To his left was the Washington press corps, the rapid-fire sound of their camera shutters clicking as he passed. To his right was the president of the United States, walking in stride.
Moments later, they were aboard Marine One. Noise from the rotors sounded through the cabin as the presidential helicopter lifted past the Washington Monument.
The moment was surreal for Stratton, including that it was his first trip aboard a helicopter. Earlier this week he was attending the United States Conference of Mayors in Washington, D.C., wondering how he’d be able to return to Schenectady in time for Barack Obama’s visit to General Electric.
Obama initially planned to arrive in the Electric City on Jan. 11, but the visit was postponed after the tragic shooting in Tuscon, Ariz. And by the time the president’s appearance was rescheduled, Stratton’s travel plans for the conference were already locked in. The final day was Friday.
“My mind was a blur,” he recalled. “I was thinking either I can’t go to this thing or I need to find some way back.”
Then on Thursday the White House staff came up with a logical solution: Have Schenectady’s chief executive travel back to Albany with the nation’s commander-in-chief. The next day, Stratton found himself seated next to the most powerful man in the nation.
“I didn’t want to be star-struck, but you can’t help to be a little bit,” he said.
Stratton had met Obama before, but only for a handshake. This time, he was able to spend nearly two hours with the president as they toured the White House and shuffled between his two primary aircraft: the Marine One helicopter, then Air Force One.
Over their hour-long trip to Albany International Airport, they talked about sports; Stratton’s New York Mets and Obama’s Chicago Cubs. They chatted about their families: Stratton’s son Alex and the president’s daughters Malia and Sasha.

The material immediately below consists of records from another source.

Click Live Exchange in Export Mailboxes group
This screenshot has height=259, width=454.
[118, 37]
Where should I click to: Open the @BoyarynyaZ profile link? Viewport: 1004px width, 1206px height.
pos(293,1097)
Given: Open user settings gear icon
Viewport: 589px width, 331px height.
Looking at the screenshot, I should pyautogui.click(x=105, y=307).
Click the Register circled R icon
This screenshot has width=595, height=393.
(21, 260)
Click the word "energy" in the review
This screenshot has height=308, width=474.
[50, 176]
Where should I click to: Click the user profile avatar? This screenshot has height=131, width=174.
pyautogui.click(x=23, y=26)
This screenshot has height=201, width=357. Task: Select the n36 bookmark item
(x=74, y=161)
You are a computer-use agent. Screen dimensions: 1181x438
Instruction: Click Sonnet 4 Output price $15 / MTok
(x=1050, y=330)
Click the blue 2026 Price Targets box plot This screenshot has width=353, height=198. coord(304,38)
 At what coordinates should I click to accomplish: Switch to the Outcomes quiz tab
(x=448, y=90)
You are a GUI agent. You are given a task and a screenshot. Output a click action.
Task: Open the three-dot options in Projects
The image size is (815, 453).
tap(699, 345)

They also discussed business. Stratton talked about the tightrope of finances he walks in Schenectady — the delicate balance of maintaining essential services without driving taxes higher.

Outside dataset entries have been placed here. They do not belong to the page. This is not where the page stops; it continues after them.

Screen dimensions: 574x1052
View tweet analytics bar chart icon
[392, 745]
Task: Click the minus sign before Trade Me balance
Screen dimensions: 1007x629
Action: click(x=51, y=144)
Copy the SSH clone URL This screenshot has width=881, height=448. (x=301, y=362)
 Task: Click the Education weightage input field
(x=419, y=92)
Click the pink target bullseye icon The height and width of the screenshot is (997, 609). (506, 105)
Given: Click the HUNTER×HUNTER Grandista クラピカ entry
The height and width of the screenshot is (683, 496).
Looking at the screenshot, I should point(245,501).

“He very much wanted to know what was on my mind,” he said.
Stratton described Obama as personable and engaged. He said the president seemed knowledgeable and genuine in learning about the issues facing Schenectady, even though he’s likely heard these same concerns from countless other political leaders.
Aboard Air Force One, Stratton and the president were joined by New York’s Senate delegation, Charles Schumer and Kirsten Gillibrand, as well as U.S. Rep Paul Tonko. Freshman Republican congressmen Richard Hanna and Chris Gibson also rode in the mid-cabin with the group. Obama invited the contingent to join him for a friendly game of basketball at the White House some day.

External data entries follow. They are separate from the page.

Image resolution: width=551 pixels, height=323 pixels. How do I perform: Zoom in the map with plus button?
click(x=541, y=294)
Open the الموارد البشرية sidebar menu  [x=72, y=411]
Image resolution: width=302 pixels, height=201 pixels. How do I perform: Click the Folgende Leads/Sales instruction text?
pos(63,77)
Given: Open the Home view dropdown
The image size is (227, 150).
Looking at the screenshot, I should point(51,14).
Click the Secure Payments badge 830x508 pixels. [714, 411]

In the rear of the airliner, Stratton caught sight of White House press secretary Robert Gibbs addressing the media. Later, after Obama was called into a briefing, Stratton had a chance to phone friends and family from the aircraft.
“That’s a kick,” he said of the calls, which are connected by an onboard operator. “You get introduced as someone who is calling from Air Force One.”
Stratton’s time with Obama dwindled after the flight landed at Albany International. He joined the congressional contingent at the rear of a motorcade bound for the General Electric plant.
During his introductory remarks, the president spoke highly of his travel companion. And he made note of the mayor’s exuberance during the trip.
“He looked like he was having a pretty good time,” Obama mused.
Later in the day, Stratton dug up an old photograph that surfaced in his memory during the trip. The image shows a younger Sam Stratton — Brian’s dad and a former mayor of Schenectady and congressman — talking to John Lindsay, the former mayor of New York City, as the two took a flight with President Lyndon Johnson on Air Force One during the 1960s.
Stratton didn’t get many of his own pictures on Air Force One — his camera was locked in the briefing room after takeoff. But the mayor said pictures weren’t really necessary.
“I’ve got enough memories in my mind.” he said.